• _WORK TO COMPLETE_: Go over the entries and report the lines where the word "with" occurs.

++++++++++

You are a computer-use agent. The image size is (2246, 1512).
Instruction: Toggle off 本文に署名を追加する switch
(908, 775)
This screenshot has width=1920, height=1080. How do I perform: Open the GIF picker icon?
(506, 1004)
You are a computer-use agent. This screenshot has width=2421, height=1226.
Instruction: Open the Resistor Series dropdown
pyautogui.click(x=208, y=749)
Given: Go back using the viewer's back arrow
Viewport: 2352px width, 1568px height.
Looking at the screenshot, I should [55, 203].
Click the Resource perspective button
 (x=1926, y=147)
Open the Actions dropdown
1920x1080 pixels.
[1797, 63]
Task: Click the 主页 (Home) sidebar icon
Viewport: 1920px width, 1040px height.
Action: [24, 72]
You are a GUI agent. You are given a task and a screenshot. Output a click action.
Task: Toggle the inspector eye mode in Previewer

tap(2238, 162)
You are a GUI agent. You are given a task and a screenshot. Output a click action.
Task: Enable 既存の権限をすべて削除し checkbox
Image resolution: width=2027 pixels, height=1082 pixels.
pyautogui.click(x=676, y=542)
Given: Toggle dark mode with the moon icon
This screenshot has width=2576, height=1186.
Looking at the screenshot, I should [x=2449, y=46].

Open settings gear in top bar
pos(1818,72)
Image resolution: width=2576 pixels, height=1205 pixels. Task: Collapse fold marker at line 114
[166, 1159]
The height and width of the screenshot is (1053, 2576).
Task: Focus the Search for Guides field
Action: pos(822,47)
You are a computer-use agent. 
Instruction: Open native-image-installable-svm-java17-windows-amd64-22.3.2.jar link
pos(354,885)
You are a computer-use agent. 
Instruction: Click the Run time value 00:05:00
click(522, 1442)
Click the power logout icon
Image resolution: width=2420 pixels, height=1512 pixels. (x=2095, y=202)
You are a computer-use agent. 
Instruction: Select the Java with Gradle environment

++++++++++

• _WRITTEN REPLY_:
Given: Toggle dark mode with the moon icon
Instruction: Select the Java with Gradle environment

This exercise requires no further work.